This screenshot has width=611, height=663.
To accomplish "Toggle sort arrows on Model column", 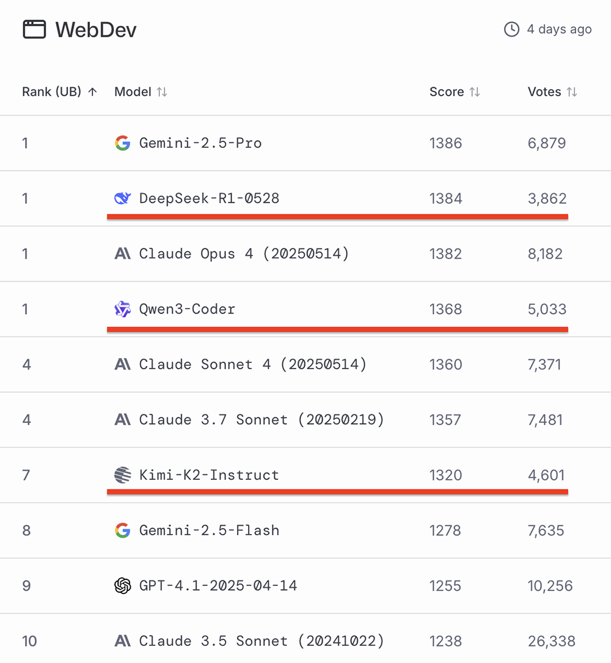I will [162, 92].
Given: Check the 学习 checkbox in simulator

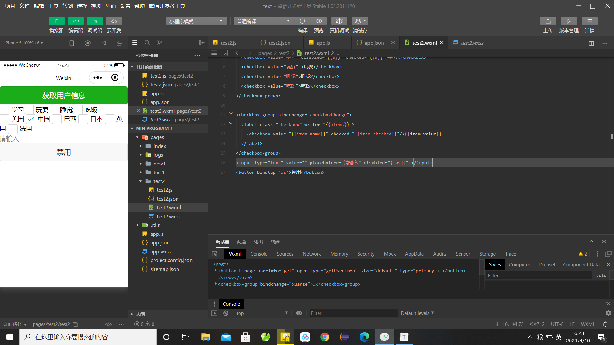Looking at the screenshot, I should coord(4,110).
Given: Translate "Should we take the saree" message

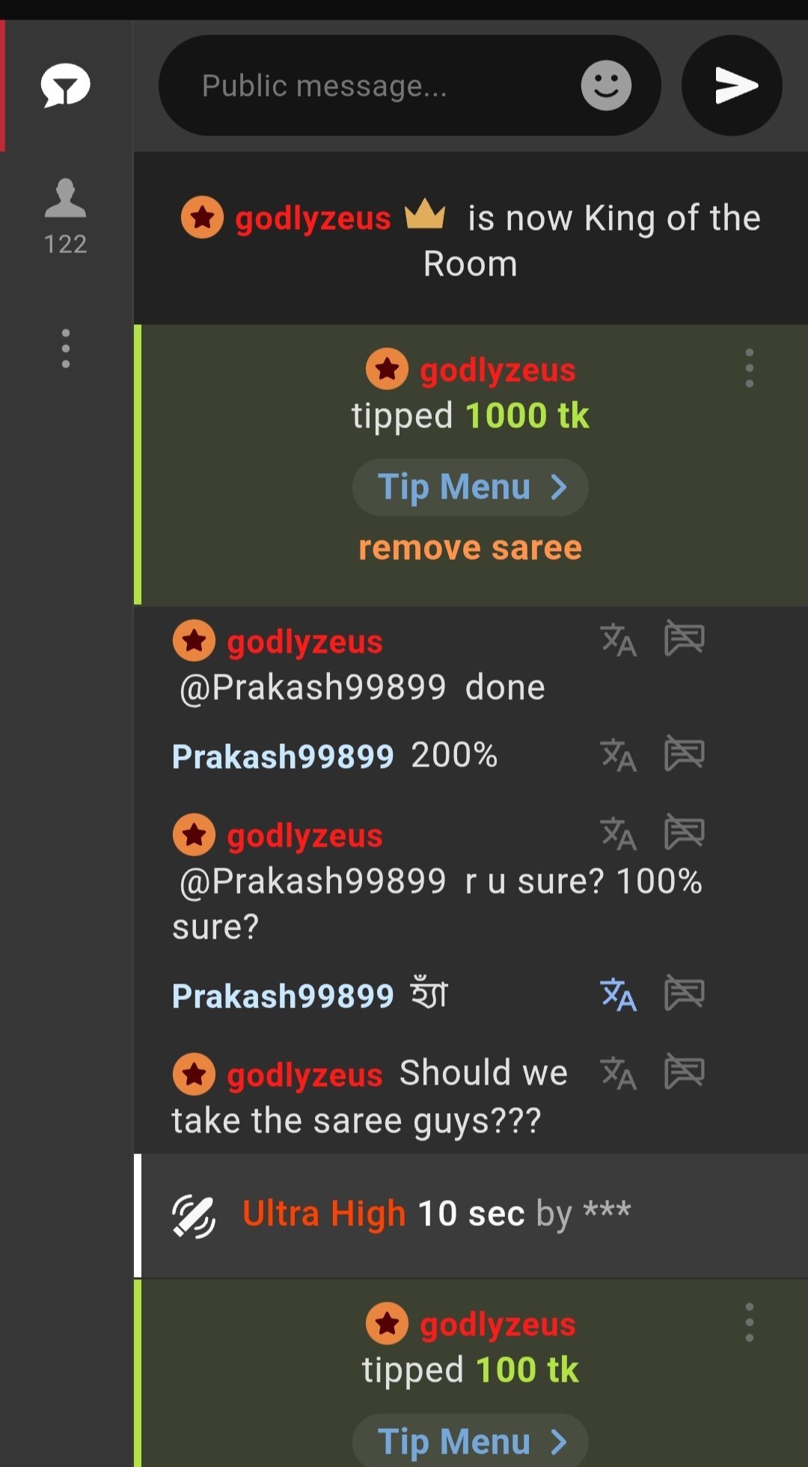Looking at the screenshot, I should pos(618,1073).
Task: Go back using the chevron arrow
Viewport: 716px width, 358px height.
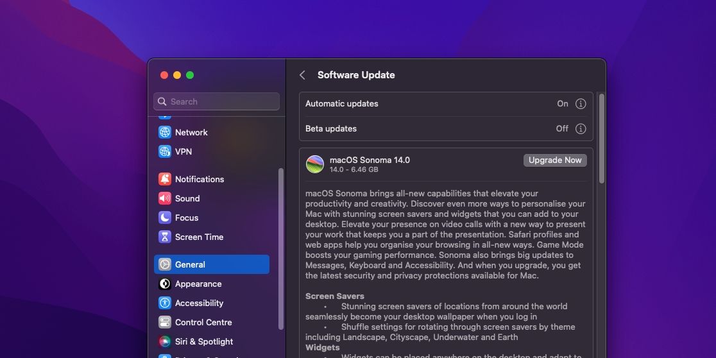Action: pyautogui.click(x=302, y=75)
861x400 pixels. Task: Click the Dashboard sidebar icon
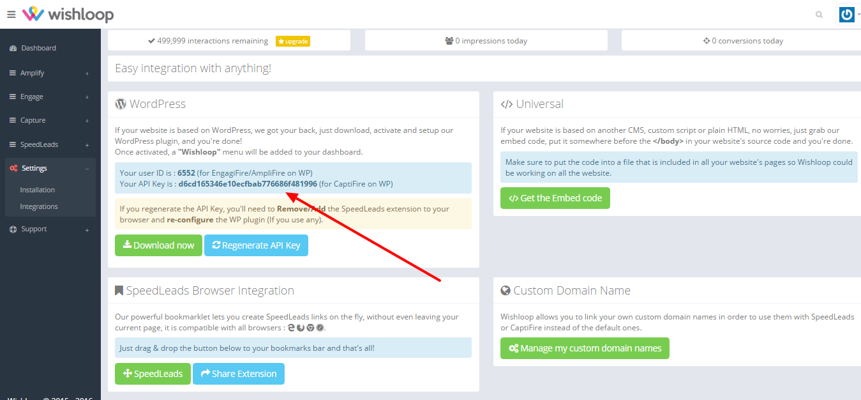13,49
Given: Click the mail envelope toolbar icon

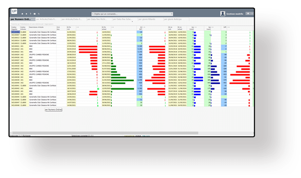Looking at the screenshot, I should point(34,14).
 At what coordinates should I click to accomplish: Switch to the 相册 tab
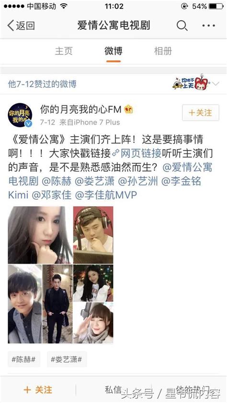(163, 51)
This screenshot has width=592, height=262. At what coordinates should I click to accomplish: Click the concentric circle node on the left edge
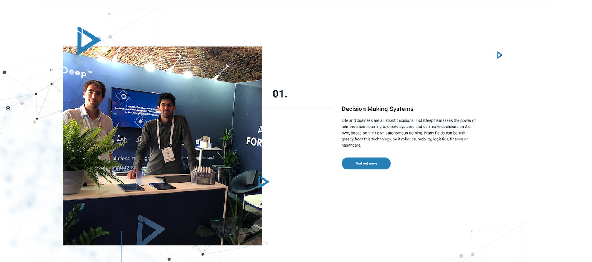pyautogui.click(x=8, y=108)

**Problem details**
Reproduce the stretch from the line containing "At what coordinates should I click to accomplish: Switch" through the end of the data above, with the pictures omitted.

**Answer to the problem**
 At what coordinates should I click to accomplish: Switch to the 相册 tab
(163, 51)
This screenshot has width=592, height=262. At what coordinates should I click to accomplish: Click the concentric circle node on the left edge
pyautogui.click(x=8, y=108)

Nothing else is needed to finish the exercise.